The controlled delivery of a preselected quantity of a beneficial agent to a patient is highly desirable in a number of situations. Particularly, the controlled delivery of drugs such as analgesics is highly desirable as there is great difficulty in properly administering analgesics. The need to administer analgesics varies greatly from patient to patient. Such factors as, for example, age, pain tolerance, renal function, and presence of other medications can all affect the pharmacokinetics of such analgesic.
In the area of analgesic administration, there has been much activity in the last several years directed towards letting the patient control how much drug he or she administers. It has been found that, as a group, patients controlling the quantity they receive use less analgesic than patients who must request the administration of a pain killer. One apparent factor is the psychological relief present when a patient knows he or she is in control of the amount of drug to be administered. The amount of drug the patient can self-administer must also be subject to a maximum level of drug.
The efficient patient controlled administration of drug has resulted in several devices on the market. Such devices generally suffer from several drawbacks. Initially, such devices are electromechanical in nature thus requiring an electrical power source. In addition, such devices are large and bulky which limits the patient's freedom to move.
Another drawback of such devices is that they only provide an on-demand rush of the drug as administered by the patient with no constant drug flow to the patient. While this type of drug administration is appropriate for many situations, it is often desirable to have a constant flow of drug to the patient, referred to herein as a continuous flow, supplemented by a patient controlled supplement of drug, referred to herein as a bolus flow.
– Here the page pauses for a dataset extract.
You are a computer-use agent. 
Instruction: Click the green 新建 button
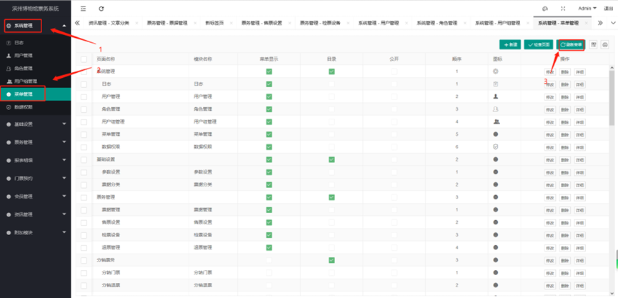510,44

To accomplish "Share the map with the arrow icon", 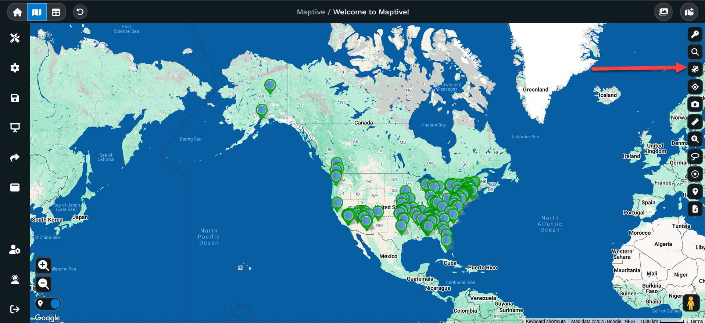I will [15, 158].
While several devices on the market are designed to provide such continuous flow supplemented by a patient controlled flow, such devices are again electro-mechanical in nature and are large and bulky thus limiting the patients' ability to move.
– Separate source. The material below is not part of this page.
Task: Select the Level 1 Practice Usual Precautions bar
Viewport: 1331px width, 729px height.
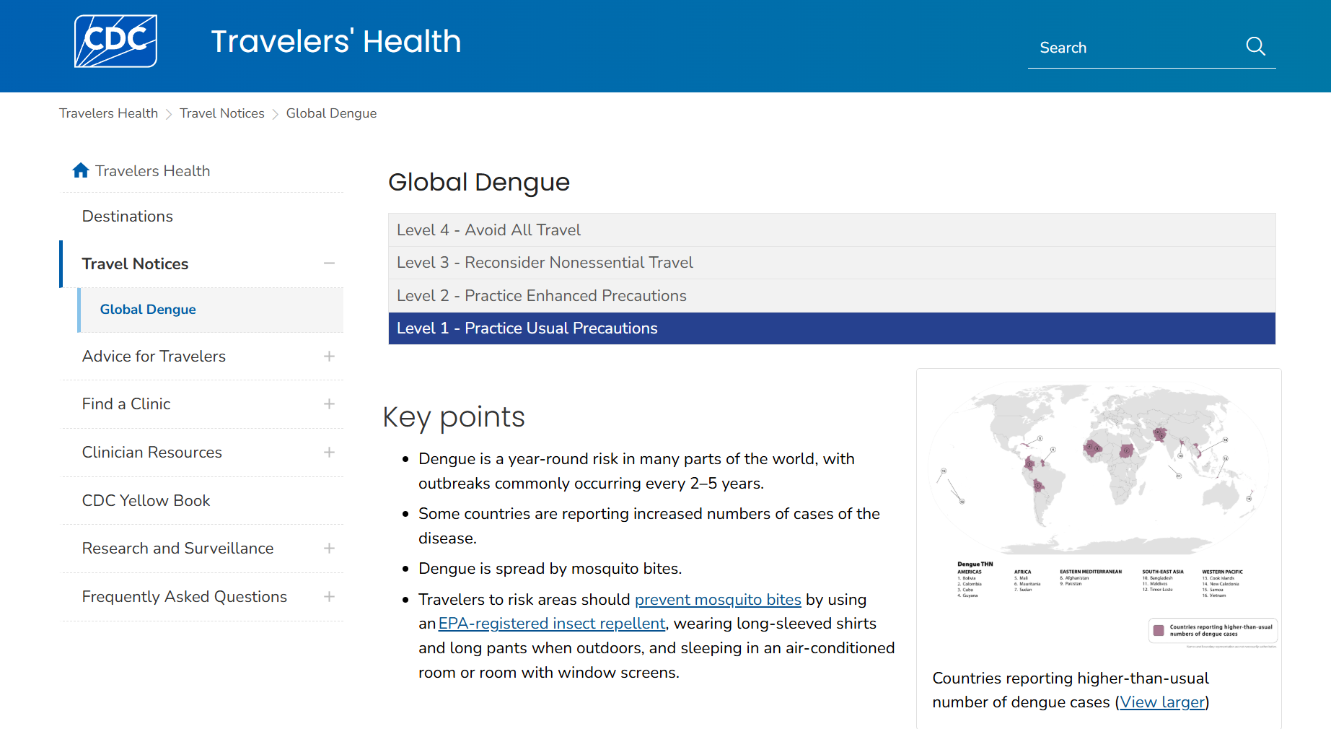Action: click(831, 328)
While, of course, two separate devices can be utilized to provide this continuous-bolus flow arrangement, such use of two devices adds to the cost and complexity of the system while further limiting patient mobility. What is thus needed is an apparatus and system for both a constant delivery of a beneficial agent and a patient controlled supplement of the beneficial agent which is low in cost, highly mobile, and easy to use. The present device meets these requirements.